– Globalne ocieplenie ma wpływ na nasze bezpieczeństwo, dlatego też jest sprawą NATO – mówił Jens Stoltenberg. Podkreślił, że celem Sojuszu jest ograniczenie emisji gazów cieplarnianych oraz ograniczanie swojej zależności od paliw kopalnych.
W ten sposób NATO ma przyczynić się do globalnego celu osiągnięcia neutralności klimatycznej. Polityk zapowiedział też, że jego celem jest wypracowanie porozumienia wraz z szefami rządów krajów Sojuszu w tej sprawie, podczas zbliżającego się szczytu NATO w Brukseli, 14 czerwca.
– Od Sahelu po daleką północ, powodzie i pożary lasów, susze i głód wyniszczający społeczeństwa, wpływają na wzrost rywalizacji o ograniczone zasoby oraz napędzają napięcia i konflikty – zaznaczył Stoltenberg.
Szef sojuszu wskazał również na działania, które już zostały podjęte w celu ograniczenia negatywnego wpływu wojsk na środowisko.
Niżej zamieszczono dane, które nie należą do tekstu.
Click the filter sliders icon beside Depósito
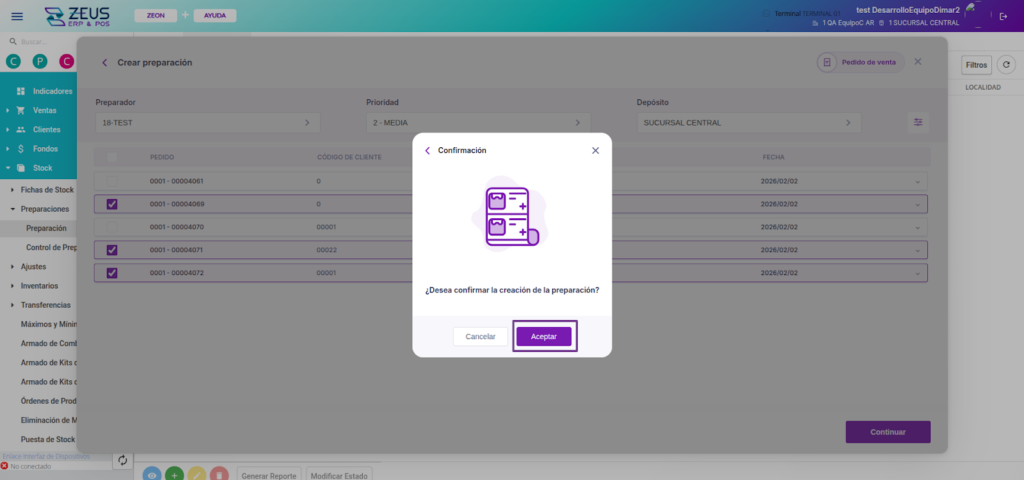Screen dimensions: 1024x480 click(919, 122)
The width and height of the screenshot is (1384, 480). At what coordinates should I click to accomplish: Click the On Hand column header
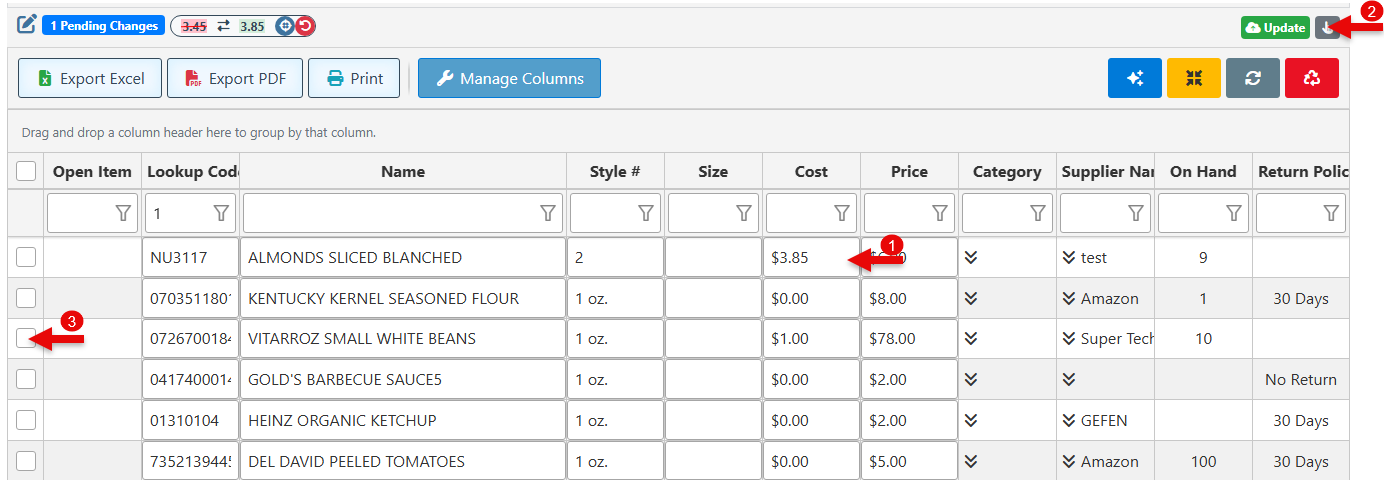click(1203, 172)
Jako przykład podał stosowanie biopaliw w myśliwcach czy stosowanie ogniw słonecznych w wyposażeniu bojowym żołnierzy.
Szczyt klimatyczny
W czwartek rozpoczął się zainaugurowany przez prezydenta USA Joe Bidena wirtualny szczyt klimatyczny z udziałem przywódców 40 państw. Polskę reprezentuje prezydent Andrzej Duda, którego wystąpienie przewidziane jest na piątek.
W szczycie weźmie udział również papież Franciszek.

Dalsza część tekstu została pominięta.